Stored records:
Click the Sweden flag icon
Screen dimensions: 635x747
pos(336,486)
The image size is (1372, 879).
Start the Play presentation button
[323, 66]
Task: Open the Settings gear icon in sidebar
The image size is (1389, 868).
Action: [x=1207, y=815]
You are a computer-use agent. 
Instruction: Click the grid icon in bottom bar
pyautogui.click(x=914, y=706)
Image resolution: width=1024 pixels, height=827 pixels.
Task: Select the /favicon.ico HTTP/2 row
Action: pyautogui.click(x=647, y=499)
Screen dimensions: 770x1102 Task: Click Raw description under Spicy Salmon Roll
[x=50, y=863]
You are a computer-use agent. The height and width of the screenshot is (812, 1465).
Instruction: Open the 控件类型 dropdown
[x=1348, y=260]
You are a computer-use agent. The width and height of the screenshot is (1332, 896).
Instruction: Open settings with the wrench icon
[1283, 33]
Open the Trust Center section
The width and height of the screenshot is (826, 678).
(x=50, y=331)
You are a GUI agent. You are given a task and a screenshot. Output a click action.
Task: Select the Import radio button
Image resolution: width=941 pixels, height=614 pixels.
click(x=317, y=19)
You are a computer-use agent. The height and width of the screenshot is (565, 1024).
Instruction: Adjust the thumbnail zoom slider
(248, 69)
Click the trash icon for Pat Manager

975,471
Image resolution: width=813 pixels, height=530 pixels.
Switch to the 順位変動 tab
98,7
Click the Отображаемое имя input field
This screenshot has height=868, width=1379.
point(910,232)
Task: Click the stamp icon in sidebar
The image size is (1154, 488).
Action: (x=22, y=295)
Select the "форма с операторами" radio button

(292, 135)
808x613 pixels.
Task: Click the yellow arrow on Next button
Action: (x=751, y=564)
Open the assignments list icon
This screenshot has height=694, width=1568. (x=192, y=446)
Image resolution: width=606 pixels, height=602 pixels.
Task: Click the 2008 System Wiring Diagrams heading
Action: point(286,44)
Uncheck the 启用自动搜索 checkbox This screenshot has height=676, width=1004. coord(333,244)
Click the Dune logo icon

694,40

** What the exercise asks **
Express all of the lines above as a Markdown table with the columns Row and Line, numbering each row and skipping blank lines.

** Reply **
| Row | Line |
|---|---|
| 1 | Click the Sweden flag icon |
| 2 | Screen dimensions: 635x747 |
| 3 | pos(336,486) |
| 4 | The image size is (1372, 879). |
| 5 | Start the Play presentation button |
| 6 | [323, 66] |
| 7 | Task: Open the Settings gear icon in sidebar |
| 8 | The image size is (1389, 868). |
| 9 | Action: [x=1207, y=815] |
| 10 | You are a computer-use agent.  |
| 11 | Instruction: Click the grid icon in bottom bar |
| 12 | pyautogui.click(x=914, y=706) |
| 13 | Image resolution: width=1024 pixels, height=827 pixels. |
| 14 | Task: Select the /favicon.ico HTTP/2 row |
| 15 | Action: pyautogui.click(x=647, y=499) |
| 16 | Screen dimensions: 770x1102 Task: Click Raw description under Spicy Salmon Roll |
| 17 | [x=50, y=863] |
| 18 | You are a computer-use agent. The height and width of the screenshot is (812, 1465). |
| 19 | Instruction: Open the 控件类型 dropdown |
| 20 | [x=1348, y=260] |
| 21 | You are a computer-use agent. The width and height of the screenshot is (1332, 896). |
| 22 | Instruction: Open settings with the wrench icon |
| 23 | [1283, 33] |
| 24 | Open the Trust Center section |
| 25 | The width and height of the screenshot is (826, 678). |
| 26 | (x=50, y=331) |
| 27 | You are a GUI agent. You are given a task and a screenshot. Output a click action. |
| 28 | Task: Select the Import radio button |
| 29 | Image resolution: width=941 pixels, height=614 pixels. |
| 30 | click(x=317, y=19) |
| 31 | You are a computer-use agent. The height and width of the screenshot is (565, 1024). |
| 32 | Instruction: Adjust the thumbnail zoom slider |
| 33 | (248, 69) |
| 34 | Click the trash icon for Pat Manager |
| 35 | 975,471 |
| 36 | Image resolution: width=813 pixels, height=530 pixels. |
| 37 | Switch to the 順位変動 tab |
| 38 | 98,7 |
| 39 | Click the Отображаемое имя input field |
| 40 | This screenshot has height=868, width=1379. |
| 41 | point(910,232) |
| 42 | Task: Click the stamp icon in sidebar |
| 43 | The image size is (1154, 488). |
| 44 | Action: (x=22, y=295) |
| 45 | Select the "форма с операторами" radio button |
| 46 | (292, 135) |
| 47 | 808x613 pixels. |
| 48 | Task: Click the yellow arrow on Next button |
| 49 | Action: (x=751, y=564) |
| 50 | Open the assignments list icon |
| 51 | This screenshot has height=694, width=1568. (x=192, y=446) |
| 52 | Image resolution: width=606 pixels, height=602 pixels. |
| 53 | Task: Click the 2008 System Wiring Diagrams heading |
| 54 | Action: point(286,44) |
| 55 | Uncheck the 启用自动搜索 checkbox This screenshot has height=676, width=1004. coord(333,244) |
| 56 | Click the Dune logo icon |
| 57 | 694,40 |